"Suggesting Natural Method Names to Check Name Consistencies" Paper Reading Summary

" Suggesting Natural Method Names to Check Name Consistencies " Paper Reading Summary

”Stay Hungry Stay young“

@lizzy_0323

1. The method proposed

1.1 Background

Misleading names of methods in the construction of projects or software libraries often make developers unable to accurately understand the functions of the program and the usage of APIs, thus leading to misuse of APIs.

Therefore, this article introduces MNIRE-a machine learning method to check the consistency of a given method name and its implementation. It first generates a candidate name to compare with the current name. If the two names are sufficiently similar, it is considered The methods are consistent. In the process of generating method names, it is found that the mark ratio of method names is very high, which can be found in the three contexts (subject, interface, and closed class name) of a given method, even if these identifiers are not Exist, the identifier can also be predicted by the context. The unique idea of ​​this article is to treat the name generation as an abstract summary of the identifier collected from the program entity names in the above three contexts

1.2 Method test

By testing the data set of 14M methods, when detecting inconsistent methods, MNIRE increased the recall rate and accuracy by 10.4% and 11% respectively. In the method name recommendation, MNIRE improved the recall rate and accuracy respectively. An increase of 18.2% and 11.1%.

Second, the introduction of the method

2.1 The importance of the method

Naming conventions and coding standards are very important, and misleading names of APIs can confuse software developers. Researchers have introduced automatic tools to verify the consistency of method names and ontology. The key idea is: methods with similar subjects should have similar names. However, in the research, they found that because two methods with similar names are used in different Their ontologies are often not similar.

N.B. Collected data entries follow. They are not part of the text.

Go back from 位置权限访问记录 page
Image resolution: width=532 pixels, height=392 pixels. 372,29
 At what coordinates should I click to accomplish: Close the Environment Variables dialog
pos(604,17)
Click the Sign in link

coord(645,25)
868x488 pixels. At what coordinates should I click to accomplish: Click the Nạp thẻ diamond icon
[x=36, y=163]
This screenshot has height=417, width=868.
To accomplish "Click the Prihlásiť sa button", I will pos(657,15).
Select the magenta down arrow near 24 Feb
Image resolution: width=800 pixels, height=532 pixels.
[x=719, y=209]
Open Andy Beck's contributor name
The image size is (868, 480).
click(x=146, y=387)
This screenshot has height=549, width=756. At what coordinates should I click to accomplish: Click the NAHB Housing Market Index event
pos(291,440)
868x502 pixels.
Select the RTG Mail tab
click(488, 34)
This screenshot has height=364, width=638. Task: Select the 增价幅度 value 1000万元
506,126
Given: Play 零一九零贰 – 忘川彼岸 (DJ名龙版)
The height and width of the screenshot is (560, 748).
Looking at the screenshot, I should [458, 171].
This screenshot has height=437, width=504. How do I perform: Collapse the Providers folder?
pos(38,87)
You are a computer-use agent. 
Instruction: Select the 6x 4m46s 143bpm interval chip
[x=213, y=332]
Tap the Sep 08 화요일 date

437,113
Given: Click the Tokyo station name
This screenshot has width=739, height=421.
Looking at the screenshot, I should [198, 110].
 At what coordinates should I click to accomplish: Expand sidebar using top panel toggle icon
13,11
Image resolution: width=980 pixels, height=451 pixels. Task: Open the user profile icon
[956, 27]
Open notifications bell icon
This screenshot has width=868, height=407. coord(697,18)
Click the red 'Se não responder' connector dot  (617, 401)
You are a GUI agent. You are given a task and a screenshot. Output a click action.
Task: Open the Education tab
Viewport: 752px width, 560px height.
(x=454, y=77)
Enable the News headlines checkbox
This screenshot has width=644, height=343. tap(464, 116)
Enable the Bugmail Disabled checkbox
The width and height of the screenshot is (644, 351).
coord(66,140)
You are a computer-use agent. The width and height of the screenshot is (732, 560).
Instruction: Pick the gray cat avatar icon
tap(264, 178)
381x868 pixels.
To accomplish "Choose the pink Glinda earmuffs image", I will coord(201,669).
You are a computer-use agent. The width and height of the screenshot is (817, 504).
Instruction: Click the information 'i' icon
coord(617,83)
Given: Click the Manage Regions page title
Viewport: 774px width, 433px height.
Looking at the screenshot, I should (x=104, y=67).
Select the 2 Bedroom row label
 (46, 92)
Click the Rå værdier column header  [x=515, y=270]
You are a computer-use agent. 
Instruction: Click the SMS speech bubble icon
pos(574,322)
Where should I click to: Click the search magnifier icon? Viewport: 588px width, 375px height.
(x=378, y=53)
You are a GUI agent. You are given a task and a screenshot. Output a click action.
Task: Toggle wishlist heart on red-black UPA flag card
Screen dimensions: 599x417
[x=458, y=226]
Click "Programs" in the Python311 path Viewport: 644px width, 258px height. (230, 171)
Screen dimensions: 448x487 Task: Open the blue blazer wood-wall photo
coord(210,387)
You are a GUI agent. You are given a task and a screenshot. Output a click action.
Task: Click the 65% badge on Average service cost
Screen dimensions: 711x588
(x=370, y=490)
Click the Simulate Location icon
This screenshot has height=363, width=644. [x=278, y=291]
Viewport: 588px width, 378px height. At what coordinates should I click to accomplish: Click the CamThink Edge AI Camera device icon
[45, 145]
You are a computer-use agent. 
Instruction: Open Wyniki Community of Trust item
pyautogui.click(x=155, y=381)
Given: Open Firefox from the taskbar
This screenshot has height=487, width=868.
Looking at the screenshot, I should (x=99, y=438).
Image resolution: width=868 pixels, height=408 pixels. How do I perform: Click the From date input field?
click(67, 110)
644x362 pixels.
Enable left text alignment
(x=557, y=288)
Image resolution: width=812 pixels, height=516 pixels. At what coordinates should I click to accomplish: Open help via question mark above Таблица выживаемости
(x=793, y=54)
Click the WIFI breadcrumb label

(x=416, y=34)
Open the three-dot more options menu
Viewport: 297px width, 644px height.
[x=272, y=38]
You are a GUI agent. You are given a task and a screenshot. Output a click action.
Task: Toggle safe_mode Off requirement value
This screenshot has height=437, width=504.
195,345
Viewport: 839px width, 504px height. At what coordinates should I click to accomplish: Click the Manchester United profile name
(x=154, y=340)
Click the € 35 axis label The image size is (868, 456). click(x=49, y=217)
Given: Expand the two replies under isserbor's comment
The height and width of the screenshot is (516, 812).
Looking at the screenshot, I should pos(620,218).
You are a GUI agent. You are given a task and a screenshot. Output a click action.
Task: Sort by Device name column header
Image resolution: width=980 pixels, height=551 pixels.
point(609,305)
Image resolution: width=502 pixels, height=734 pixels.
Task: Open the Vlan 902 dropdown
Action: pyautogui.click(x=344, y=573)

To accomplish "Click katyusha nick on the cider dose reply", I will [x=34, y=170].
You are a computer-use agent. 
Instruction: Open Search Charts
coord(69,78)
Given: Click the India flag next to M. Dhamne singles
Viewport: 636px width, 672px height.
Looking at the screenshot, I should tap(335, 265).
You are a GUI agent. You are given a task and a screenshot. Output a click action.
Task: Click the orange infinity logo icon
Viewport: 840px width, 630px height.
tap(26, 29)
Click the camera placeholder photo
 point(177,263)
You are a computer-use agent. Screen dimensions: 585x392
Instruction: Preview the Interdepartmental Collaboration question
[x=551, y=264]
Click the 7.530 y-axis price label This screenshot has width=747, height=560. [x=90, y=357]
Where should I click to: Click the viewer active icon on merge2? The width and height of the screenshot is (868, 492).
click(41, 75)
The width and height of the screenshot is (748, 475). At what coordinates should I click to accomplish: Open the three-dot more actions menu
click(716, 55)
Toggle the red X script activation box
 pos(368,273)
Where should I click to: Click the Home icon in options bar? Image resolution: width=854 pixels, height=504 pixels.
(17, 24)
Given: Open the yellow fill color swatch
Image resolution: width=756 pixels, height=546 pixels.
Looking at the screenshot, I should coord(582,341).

In the direction of information retrieval (IR), tool search can only search for the names of methods with similar subjects to recommend different methods, but cannot propose a new name.

2.2 The method is superior to other points

The key idea of ​​the code2vec method is: two methods (such as for and while) that have a similar AST structure (abstract syntax tree) implementation can perform the same task, so the same name can be given, the important thing is that code2vec cannot be formed for the method The new name.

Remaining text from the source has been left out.